Validating individual Columns

model: Parsed as object, 18 possible values are expected, this was verified. The unique values look good, no obvious spelling errors. Some model names might overlap (e.g. Verso, Verso-S, and PROACE VERSO) but verifying and fixing this needs more expertise than I have. I converted to a category type.
year: Parsed as integer, that's good. Ranges from 1998 to 2020. Cars from 2017 account for almost a third of the dataset.
price: Parsed as integer, converted to float. Ranges from 850 to ~60k GBP. Looks plausible.
transmission: Parsed as object, 4 unique values present as expected. Converted to category.
mileage: Parsed as integer,ranges from 2 to 174k all are plausible
fuelType: Parsed as object, only the four expected values are present. Converted to category
tax: parsed as integer, ranges around 200 GBPs max 500 seems plausible
mpg: Parsed as float, ranges from 2 to 250. Both extremely low and high values seem implausible and are set to null.
engineSize: Parsed as float, should have 16 different values, values range from 0.0 to 4.5 looks plausible

As this is a proof of concept setting, we'll throw out the 41 implausible mpg values.

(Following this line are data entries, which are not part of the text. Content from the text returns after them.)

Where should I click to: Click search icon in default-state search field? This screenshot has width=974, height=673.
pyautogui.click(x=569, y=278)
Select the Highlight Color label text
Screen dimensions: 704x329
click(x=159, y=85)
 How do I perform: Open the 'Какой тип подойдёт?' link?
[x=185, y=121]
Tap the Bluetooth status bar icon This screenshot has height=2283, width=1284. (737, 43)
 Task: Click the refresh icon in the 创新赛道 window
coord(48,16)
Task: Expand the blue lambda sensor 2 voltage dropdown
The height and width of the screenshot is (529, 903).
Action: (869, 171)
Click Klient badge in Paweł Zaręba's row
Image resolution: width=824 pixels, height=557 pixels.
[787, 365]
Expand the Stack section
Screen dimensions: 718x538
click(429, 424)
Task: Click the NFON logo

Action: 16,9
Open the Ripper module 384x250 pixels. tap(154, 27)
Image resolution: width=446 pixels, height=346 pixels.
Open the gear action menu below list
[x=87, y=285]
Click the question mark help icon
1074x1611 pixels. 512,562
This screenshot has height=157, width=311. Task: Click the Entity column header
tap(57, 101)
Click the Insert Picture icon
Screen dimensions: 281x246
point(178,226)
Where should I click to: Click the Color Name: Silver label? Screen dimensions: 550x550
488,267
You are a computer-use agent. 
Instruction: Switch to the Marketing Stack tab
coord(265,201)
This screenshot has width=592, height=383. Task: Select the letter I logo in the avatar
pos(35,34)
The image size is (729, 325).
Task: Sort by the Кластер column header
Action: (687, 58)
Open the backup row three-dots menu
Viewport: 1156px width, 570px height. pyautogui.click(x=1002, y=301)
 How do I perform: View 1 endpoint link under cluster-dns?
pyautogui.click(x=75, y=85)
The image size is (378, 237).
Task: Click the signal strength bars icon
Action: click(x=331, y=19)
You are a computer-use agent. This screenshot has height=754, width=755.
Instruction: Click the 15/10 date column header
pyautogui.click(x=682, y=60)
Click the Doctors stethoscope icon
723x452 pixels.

In a production setting this should be handled differently. After data validation, 6697 datapoints remain.

General notes

There are only 18 different models, the dataset name suggests only one brand (Toyota)

df = pd.read_csv('toyota.csv')
df.info()

# Validate the "model" column
model = df['model']
unique_models = model.nunique()
display(f"There are {unique_models} unique models")
model.value_counts(dropna=False).sort_index()
df['model'] = df['model'].astype('category')

# Validate the "year" column
year = df['year']
display(year.describe())
sns.histplot(year,bins=np.arange(1990.5,2031.5,1))
plt.title("Listings per Year")

# Validate price column
price = df['price'].astype('float')
display(df['price'].describe())
sns.histplot(price)

# Validate transmission column
display(df['transmission'].value_counts(dropna=False))
transmission = df['transmission'].astype('category')
sns.countplot(data=df,x='transmission')
df['transmission']=transmission
plt.xlabel("")
plt.title("Transmission types")

# Validate mileage column
mileage = df['mileage'].astype('float')
display(df['mileage'].describe())
sns.histplot(mileage)

# Validate transmission column
display(df['fuelType'].value_counts(dropna=False))
fuelType = df['fuelType'].astype('category')
sns.countplot(data=df,x='fuelType')
df['fuelType']=fuelType
plt.xlabel("")
plt.title("Fuel types")

# Validate 'tax' column
tax = df.tax
sns.boxplot(data=df,y='tax', x='fuelType')
plt.title("Road Tax by Fuel Type")
plt.xlabel=('')
plt.ylabel=('Tax / GBP')

fig = plt.figure(figsize=(10,6))
axes = fig.subplots(2,2)

for fuelType, ax in zip(df.fuelType.unique(), axes.flatten()):
    sns.scatterplot(data=df[df.fuelType == fuelType],y='tax', x='year',ax = ax)
    ax.set_title(f"Road Tax by Year (Fuel Type: { fuelType})")
    ax.set_xlabel=('Year')
    ax.set_ylabel=('Tax / GBP')
fig.tight_layout()

mpg = df['mpg']
display(mpg.describe())
sns.histplot(mpg)
implausible = np.logical_or((mpg < 20) , (mpg > 100))
print(f'Marking {implausible.sum()} points as implausible')

df.loc[implausible,'mpg'] = np.nan

engine_size = df['engineSize']
display(engine_size.describe())
display(engine_size.value_counts(dropna=False))
sns.histplot(engine_size)

‌
‌
‌